During my recent vacation, my husband and I found ourselves with a few unexpected hours in Aberdeen, Scotland. While wandering around the city, we noticed a few church buildings (not really a surprise; we tend to notice church buildings everywhere we go). Like so many places around Europe, church buildings are in a clear state of transition—in the midst of the sharp decline in membership over the last half century. In Aberdeen, we noticed one church building that has been fully repurposed into a museum, another that is now a pub/party venue:

and another that has been developed into an office building,

I couldn’t help but wonder what my own church building will eventually be used for—event space? a residence? offices? another faith community? Or, will it stand abandoned and vacant, an empty shell of its former glory?

I’m mindful that the “church” is not really its building, that the faith community must see itself as the body of Christ, as the presence of Christ in the world, rather than wrapping its identity inside and around the physical walls and structure in which it has gathered. But, my recent vacation also reminded me of the “church” as a physical structure, a place with walls and a roof, a place of quiet and holiness.

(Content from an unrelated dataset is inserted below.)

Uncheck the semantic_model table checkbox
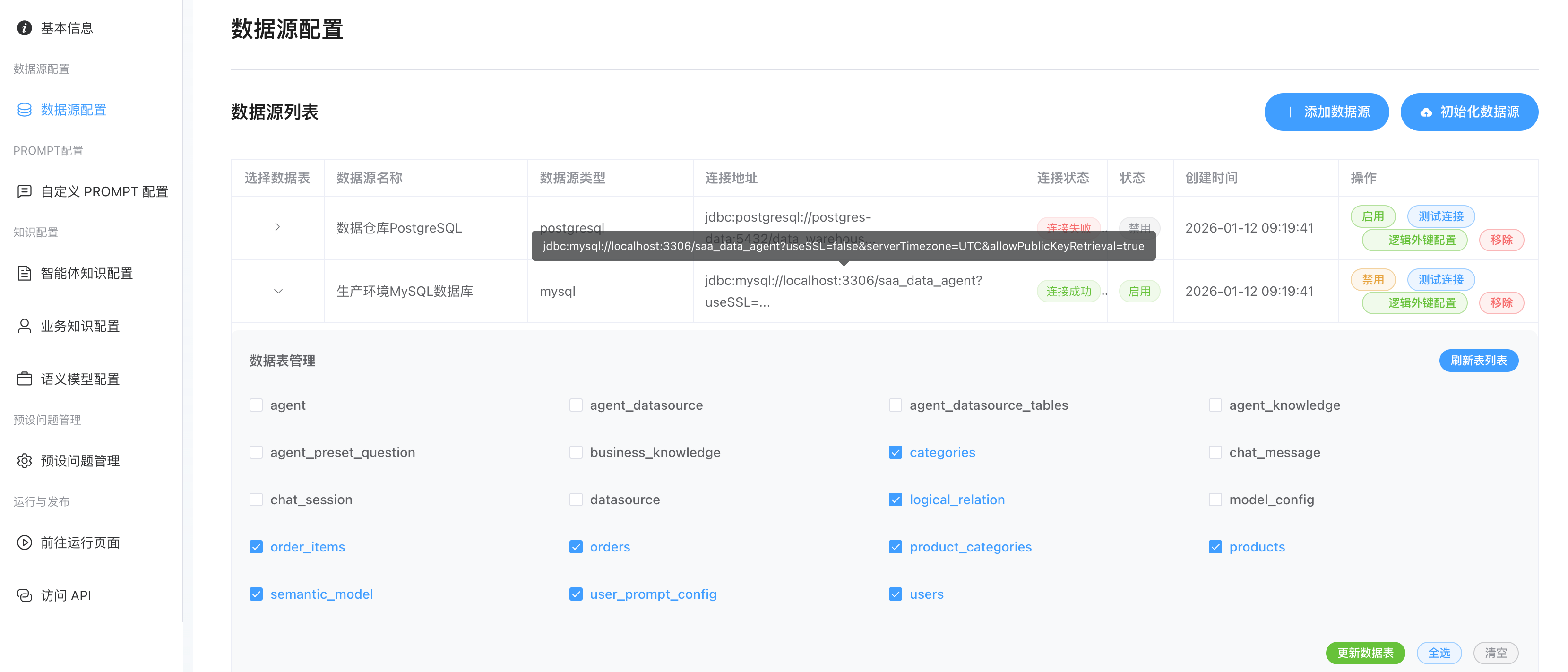The width and height of the screenshot is (1568, 672). 256,594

Earlier in our trip, we visited the island of Iona and spent some time in the Iona Abbey. There is something both powerful and humbling in sitting in an old church building, a place with thick walls and a tall ceiling, with rows of seats and the artifacts of a worship life—an altar, Bibles, hymnals, worship books, etc.

Iona Abbey
Iona Abbey
Iona Abbey

We happened to visit Iona on a Sunday, which also just happens to be the only day of the week when there is no prayer service in the afternoon. I had to content myself with just being in the building. Still, it felt very much like a Sunday experience for me, a small moment of silent worship and praise.

Sure, it could have had my moment of Sunday worship and praise anywhere. But, I found that the building is not only a convenient and familiar place in which to which to lift up a bit of worship and praise. There is something about the building itself that evokes a sense of holiness, of wonder, of prayerfulness.

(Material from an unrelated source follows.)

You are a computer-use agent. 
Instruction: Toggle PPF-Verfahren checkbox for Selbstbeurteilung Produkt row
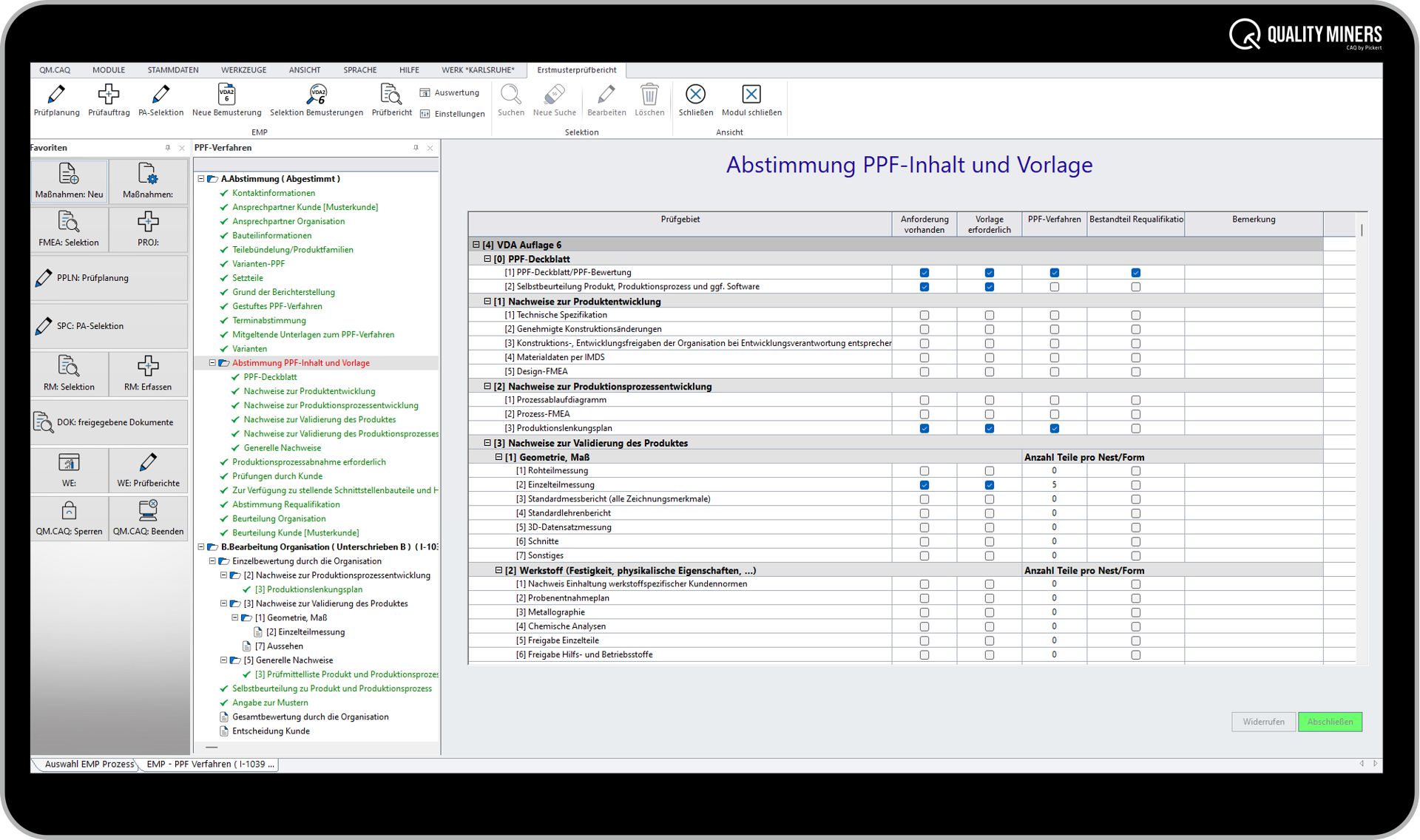[x=1054, y=287]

What happens when we at Old South can no longer sustain our building(s)? We may live on as church, in important and meaningful ways, but we will also miss something significant to our lives of faith, in the loss of the building in which we worship.  And perhaps more than that.

At Old South, we already spend a couple of months each winter worshiping outside of the building, gathering for Sunday worship in our parish house. Over the years, we have learned that there are pros and cons to this transition. In moving to our other building, we lose the threat of slipping on an icy road (the parish house, across the street from the church building, is closer to the parking area). We also lose the organ and the pulpit, as well as the large setting in which the small congregation tends to spread from one side to the other. The parish house may feel less “church-like,” but there are benefits beyond accessibility:  we have a closer experience and even when our worship attendance is low, we don’t feel small.

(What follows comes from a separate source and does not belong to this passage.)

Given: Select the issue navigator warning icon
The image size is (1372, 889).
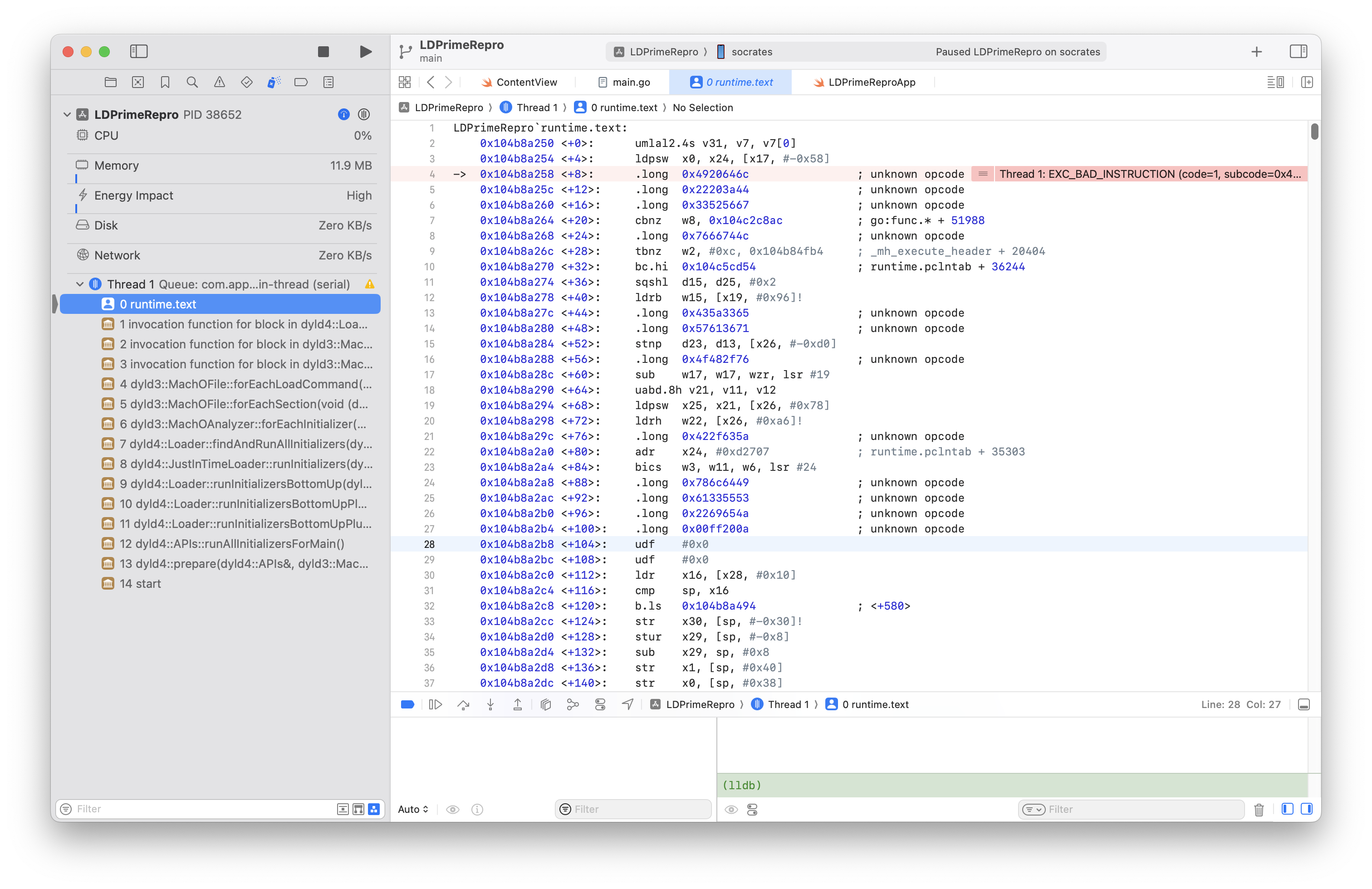Looking at the screenshot, I should coord(219,82).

My experience in Scotland reminded me that the building is not simply for the community that gathers within it. Church buildings are for others as well. As church membership declines at a remarkably rapid pace and as church buildings are repurposed into spaces that are not connected to religious practice, will the community at large find that we have lost something precious and valuable?

Perhaps a wee bit of hopefulness can be found at Iona, where the first wave of Christianity gained a foothold in 563.  Through great toil and struggle, Christianity has been a part of Iona on and off through these many hundreds of years.  Among the Christians that have found a home on Iona were Celtic Christians, Benedictines and since the 1930s, an ecumenical group of Christians known as the Iona Community.  The Abbey Church has experienced both a strong sense of place and connection, with active worship, as well as complete abandonment.

In all of this, what seems important is to remain tethered to our purpose and our lives of faith, to do our best to refrain from overwhelming worry and concern about the future, and quite simply, to trust, to trust in the work of the Spirit in our midst.

Iona
Iona

About smaxreisert

I'm a United Church of Christ pastor serving the small, faithful Old South Congregational Church, United Church of Christ, in Hallowell, Maine. I was ordained in Massachusetts in 1995, moved to Maine in 1997 and have served the Hallowell church since 2005.